* [YOUR GOAL]: Extract, from the records beneath this instruction, each line that contains the word "will".

* [EXTRACTED INFORMATION]:

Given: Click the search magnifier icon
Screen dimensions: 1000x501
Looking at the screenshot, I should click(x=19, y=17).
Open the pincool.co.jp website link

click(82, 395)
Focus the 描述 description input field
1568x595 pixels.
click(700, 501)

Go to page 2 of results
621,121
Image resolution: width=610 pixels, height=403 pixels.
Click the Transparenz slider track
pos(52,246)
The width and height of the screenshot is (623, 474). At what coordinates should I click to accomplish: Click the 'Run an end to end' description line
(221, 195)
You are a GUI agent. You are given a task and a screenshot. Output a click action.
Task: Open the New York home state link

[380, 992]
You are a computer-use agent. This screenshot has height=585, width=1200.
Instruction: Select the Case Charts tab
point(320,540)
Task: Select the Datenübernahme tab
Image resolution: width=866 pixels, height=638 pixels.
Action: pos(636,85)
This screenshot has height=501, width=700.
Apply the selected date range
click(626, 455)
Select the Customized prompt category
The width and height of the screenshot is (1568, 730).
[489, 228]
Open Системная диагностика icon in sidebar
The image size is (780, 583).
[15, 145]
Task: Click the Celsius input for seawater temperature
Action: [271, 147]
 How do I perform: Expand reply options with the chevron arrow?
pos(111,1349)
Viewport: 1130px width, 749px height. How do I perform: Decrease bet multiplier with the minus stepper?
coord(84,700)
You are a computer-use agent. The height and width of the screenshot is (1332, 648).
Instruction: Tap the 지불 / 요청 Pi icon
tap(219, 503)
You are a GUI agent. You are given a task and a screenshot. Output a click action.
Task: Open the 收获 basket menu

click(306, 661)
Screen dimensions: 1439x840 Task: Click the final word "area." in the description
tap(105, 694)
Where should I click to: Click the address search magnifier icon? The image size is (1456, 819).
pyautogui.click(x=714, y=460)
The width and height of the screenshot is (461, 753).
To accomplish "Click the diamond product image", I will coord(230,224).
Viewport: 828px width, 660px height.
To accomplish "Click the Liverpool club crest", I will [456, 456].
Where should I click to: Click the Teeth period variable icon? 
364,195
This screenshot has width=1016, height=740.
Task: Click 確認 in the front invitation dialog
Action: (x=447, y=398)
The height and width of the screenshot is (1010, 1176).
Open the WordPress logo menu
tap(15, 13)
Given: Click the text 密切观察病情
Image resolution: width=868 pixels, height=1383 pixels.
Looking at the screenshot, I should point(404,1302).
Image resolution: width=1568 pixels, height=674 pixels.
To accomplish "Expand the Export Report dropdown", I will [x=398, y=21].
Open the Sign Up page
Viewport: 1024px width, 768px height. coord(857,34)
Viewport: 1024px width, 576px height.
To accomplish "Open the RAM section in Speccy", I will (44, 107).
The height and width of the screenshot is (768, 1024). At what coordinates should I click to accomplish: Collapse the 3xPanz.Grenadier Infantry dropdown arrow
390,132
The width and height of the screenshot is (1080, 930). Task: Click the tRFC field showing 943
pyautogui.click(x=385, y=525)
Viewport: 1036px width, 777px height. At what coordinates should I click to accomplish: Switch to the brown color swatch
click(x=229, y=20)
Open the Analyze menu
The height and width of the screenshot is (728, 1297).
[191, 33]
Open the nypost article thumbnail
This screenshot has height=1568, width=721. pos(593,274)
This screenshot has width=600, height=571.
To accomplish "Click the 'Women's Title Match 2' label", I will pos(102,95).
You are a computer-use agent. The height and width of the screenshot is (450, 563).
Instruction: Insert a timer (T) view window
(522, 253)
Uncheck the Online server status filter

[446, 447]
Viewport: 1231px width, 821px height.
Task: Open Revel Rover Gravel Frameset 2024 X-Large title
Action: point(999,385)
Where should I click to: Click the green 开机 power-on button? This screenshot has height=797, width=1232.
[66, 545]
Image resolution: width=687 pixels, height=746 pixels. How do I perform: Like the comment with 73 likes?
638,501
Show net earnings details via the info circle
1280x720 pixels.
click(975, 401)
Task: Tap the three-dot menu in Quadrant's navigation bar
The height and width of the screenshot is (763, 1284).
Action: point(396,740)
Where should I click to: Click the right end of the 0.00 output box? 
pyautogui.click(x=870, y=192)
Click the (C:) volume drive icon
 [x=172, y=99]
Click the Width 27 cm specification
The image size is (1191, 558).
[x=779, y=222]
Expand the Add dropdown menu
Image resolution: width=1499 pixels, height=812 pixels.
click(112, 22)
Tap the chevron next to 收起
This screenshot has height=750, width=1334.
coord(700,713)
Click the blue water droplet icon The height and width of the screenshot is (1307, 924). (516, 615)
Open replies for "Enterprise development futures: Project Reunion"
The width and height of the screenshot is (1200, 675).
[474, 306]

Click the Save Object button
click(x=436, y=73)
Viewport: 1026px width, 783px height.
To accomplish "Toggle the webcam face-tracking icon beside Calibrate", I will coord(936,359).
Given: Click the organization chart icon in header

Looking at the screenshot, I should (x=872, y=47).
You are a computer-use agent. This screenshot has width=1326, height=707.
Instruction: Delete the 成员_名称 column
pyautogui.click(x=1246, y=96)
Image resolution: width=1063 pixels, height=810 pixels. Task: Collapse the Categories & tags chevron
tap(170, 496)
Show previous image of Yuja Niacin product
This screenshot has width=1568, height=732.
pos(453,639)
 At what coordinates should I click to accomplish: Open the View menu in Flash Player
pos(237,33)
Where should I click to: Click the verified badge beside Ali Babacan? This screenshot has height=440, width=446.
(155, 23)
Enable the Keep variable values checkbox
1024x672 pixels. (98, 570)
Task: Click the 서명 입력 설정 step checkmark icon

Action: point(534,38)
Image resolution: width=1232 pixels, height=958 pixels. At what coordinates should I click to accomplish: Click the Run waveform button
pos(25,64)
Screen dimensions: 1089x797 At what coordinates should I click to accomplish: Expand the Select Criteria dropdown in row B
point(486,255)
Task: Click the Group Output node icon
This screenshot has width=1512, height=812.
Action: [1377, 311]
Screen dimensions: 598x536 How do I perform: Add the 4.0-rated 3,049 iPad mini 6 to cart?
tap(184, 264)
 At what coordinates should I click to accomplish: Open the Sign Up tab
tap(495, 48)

* [EXERCISE SOLUTION]:
To accomplish "Click the diamond product image", I will coord(230,224).
To accomplish "Click the Liverpool club crest", I will [456, 456].
To accomplish "Expand the Export Report dropdown", I will [x=398, y=21].
To accomplish "Open the RAM section in Speccy", I will (44, 107).
To accomplish "Click the 'Women's Title Match 2' label", I will pos(102,95).
To accomplish "Toggle the webcam face-tracking icon beside Calibrate", I will coord(936,359).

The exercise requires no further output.